• **Instructions to follow**
Render every line of the items below as a JSON list of strings, with one string per line and blank lines omitted.

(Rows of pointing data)
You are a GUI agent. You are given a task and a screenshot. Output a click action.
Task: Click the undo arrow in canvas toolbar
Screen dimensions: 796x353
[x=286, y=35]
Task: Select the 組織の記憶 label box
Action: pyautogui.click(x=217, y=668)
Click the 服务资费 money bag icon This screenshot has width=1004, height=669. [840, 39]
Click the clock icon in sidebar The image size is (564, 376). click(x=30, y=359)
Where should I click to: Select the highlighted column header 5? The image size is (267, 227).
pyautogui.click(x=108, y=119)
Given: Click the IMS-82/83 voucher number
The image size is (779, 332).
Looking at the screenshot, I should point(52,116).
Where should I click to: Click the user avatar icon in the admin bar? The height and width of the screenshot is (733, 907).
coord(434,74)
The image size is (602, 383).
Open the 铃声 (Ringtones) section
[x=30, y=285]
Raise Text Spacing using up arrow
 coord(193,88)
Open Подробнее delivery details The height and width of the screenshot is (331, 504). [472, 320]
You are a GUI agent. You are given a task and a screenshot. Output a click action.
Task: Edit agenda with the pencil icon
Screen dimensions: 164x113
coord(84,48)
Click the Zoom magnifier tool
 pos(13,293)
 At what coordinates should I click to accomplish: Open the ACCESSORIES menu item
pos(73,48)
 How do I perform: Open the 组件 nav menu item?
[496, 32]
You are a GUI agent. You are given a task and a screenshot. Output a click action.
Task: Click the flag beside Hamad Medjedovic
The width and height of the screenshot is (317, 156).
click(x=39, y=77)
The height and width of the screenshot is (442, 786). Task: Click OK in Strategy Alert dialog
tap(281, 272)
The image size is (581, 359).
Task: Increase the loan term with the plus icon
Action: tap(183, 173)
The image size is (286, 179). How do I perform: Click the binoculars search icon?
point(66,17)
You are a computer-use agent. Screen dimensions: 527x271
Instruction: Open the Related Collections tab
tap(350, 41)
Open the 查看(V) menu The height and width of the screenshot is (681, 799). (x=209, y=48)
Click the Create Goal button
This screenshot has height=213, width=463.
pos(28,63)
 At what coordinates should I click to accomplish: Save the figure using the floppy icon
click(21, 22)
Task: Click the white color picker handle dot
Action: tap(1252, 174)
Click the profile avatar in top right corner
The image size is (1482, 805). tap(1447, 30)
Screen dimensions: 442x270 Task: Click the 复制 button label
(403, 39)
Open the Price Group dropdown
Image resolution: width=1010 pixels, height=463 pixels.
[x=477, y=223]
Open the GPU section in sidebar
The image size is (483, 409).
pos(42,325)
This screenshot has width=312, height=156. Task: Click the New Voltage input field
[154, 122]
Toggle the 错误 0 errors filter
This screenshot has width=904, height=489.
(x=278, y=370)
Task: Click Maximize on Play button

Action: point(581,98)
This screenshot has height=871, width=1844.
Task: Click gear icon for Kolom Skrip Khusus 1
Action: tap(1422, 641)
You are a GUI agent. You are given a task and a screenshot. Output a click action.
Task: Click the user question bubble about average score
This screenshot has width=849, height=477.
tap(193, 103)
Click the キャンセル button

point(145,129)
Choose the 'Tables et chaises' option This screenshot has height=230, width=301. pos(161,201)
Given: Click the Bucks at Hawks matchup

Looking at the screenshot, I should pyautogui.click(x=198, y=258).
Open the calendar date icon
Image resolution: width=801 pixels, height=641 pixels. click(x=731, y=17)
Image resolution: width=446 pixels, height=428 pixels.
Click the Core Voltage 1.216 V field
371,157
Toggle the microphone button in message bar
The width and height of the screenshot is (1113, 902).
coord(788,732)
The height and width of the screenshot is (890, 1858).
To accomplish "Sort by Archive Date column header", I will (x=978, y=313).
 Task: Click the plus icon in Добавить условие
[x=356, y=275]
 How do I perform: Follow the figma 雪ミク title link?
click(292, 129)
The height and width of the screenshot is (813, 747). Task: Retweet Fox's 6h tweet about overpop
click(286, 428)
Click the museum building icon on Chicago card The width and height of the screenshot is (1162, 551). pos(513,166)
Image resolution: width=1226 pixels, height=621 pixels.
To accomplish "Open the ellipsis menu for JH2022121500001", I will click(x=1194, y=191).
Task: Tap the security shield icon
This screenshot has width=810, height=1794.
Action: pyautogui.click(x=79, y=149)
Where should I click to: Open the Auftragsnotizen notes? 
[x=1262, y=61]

• **Solution to the exercise**
[
  "You are a GUI agent. You are given a task and a screenshot. Output a click action.",
  "Task: Click the undo arrow in canvas toolbar",
  "Screen dimensions: 796x353",
  "[x=286, y=35]",
  "Task: Select the 組織の記憶 label box",
  "Action: pyautogui.click(x=217, y=668)",
  "Click the 服务资费 money bag icon This screenshot has width=1004, height=669. [840, 39]",
  "Click the clock icon in sidebar The image size is (564, 376). click(x=30, y=359)",
  "Where should I click to: Select the highlighted column header 5? The image size is (267, 227).",
  "pyautogui.click(x=108, y=119)",
  "Given: Click the IMS-82/83 voucher number",
  "The image size is (779, 332).",
  "Looking at the screenshot, I should point(52,116).",
  "Where should I click to: Click the user avatar icon in the admin bar? The height and width of the screenshot is (733, 907).",
  "coord(434,74)",
  "The image size is (602, 383).",
  "Open the 铃声 (Ringtones) section",
  "[x=30, y=285]",
  "Raise Text Spacing using up arrow",
  " coord(193,88)",
  "Open Подробнее delivery details The height and width of the screenshot is (331, 504). [472, 320]",
  "You are a GUI agent. You are given a task and a screenshot. Output a click action.",
  "Task: Edit agenda with the pencil icon",
  "Screen dimensions: 164x113",
  "coord(84,48)",
  "Click the Zoom magnifier tool",
  " pos(13,293)",
  " At what coordinates should I click to accomplish: Open the ACCESSORIES menu item",
  "pos(73,48)",
  " How do I perform: Open the 组件 nav menu item?",
  "[496, 32]",
  "You are a GUI agent. You are given a task and a screenshot. Output a click action.",
  "Task: Click the flag beside Hamad Medjedovic",
  "The width and height of the screenshot is (317, 156).",
  "click(x=39, y=77)",
  "The height and width of the screenshot is (442, 786). Task: Click OK in Strategy Alert dialog",
  "tap(281, 272)",
  "The image size is (581, 359).",
  "Task: Increase the loan term with the plus icon",
  "Action: tap(183, 173)",
  "The image size is (286, 179). How do I perform: Click the binoculars search icon?",
  "point(66,17)",
  "You are a computer-use agent. Screen dimensions: 527x271",
  "Instruction: Open the Related Collections tab",
  "tap(350, 41)",
  "Open the 查看(V) menu The height and width of the screenshot is (681, 799). (x=209, y=48)",
  "Click the Create Goal button",
  "This screenshot has height=213, width=463.",
  "pos(28,63)",
  " At what coordinates should I click to accomplish: Save the figure using the floppy icon",
  "click(21, 22)",
  "Task: Click the white color picker handle dot",
  "Action: tap(1252, 174)",
  "Click the profile avatar in top right corner",
  "The image size is (1482, 805). tap(1447, 30)",
  "Screen dimensions: 442x270 Task: Click the 复制 button label",
  "(403, 39)",
  "Open the Price Group dropdown",
  "Image resolution: width=1010 pixels, height=463 pixels.",
  "[x=477, y=223]",
  "Open the GPU section in sidebar",
  "The image size is (483, 409).",
  "pos(42,325)",
  "This screenshot has width=312, height=156. Task: Click the New Voltage input field",
  "[154, 122]",
  "Toggle the 错误 0 errors filter",
  "This screenshot has width=904, height=489.",
  "(x=278, y=370)",
  "Task: Click Maximize on Play button",
  "Action: point(581,98)",
  "This screenshot has height=871, width=1844.",
  "Task: Click gear icon for Kolom Skrip Khusus 1",
  "Action: tap(1422, 641)",
  "You are a GUI agent. You are given a task and a screenshot. Output a click action.",
  "Task: Click the user question bubble about average score",
  "This screenshot has width=849, height=477.",
  "tap(193, 103)",
  "Click the キャンセル button",
  "point(145,129)",
  "Choose the 'Tables et chaises' option This screenshot has height=230, width=301. pos(161,201)",
  "Given: Click the Bucks at Hawks matchup",
  "Looking at the screenshot, I should pyautogui.click(x=198, y=258).",
  "Open the calendar date icon",
  "Image resolution: width=801 pixels, height=641 pixels. click(x=731, y=17)",
  "Image resolution: width=446 pixels, height=428 pixels.",
  "Click the Core Voltage 1.216 V field",
  "371,157",
  "Toggle the microphone button in message bar",
  "The width and height of the screenshot is (1113, 902).",
  "coord(788,732)",
  "The height and width of the screenshot is (890, 1858).",
  "To accomplish \"Sort by Archive Date column header\", I will (x=978, y=313).",
  " Task: Click the plus icon in Добавить условие",
  "[x=356, y=275]",
  " How do I perform: Follow the figma 雪ミク title link?",
  "click(292, 129)",
  "The height and width of the screenshot is (813, 747). Task: Retweet Fox's 6h tweet about overpop",
  "click(286, 428)",
  "Click the museum building icon on Chicago card The width and height of the screenshot is (1162, 551). pos(513,166)",
  "Image resolution: width=1226 pixels, height=621 pixels.",
  "To accomplish \"Open the ellipsis menu for JH2022121500001\", I will click(x=1194, y=191).",
  "Task: Tap the security shield icon",
  "This screenshot has width=810, height=1794.",
  "Action: pyautogui.click(x=79, y=149)",
  "Where should I click to: Open the Auftragsnotizen notes? ",
  "[x=1262, y=61]"
]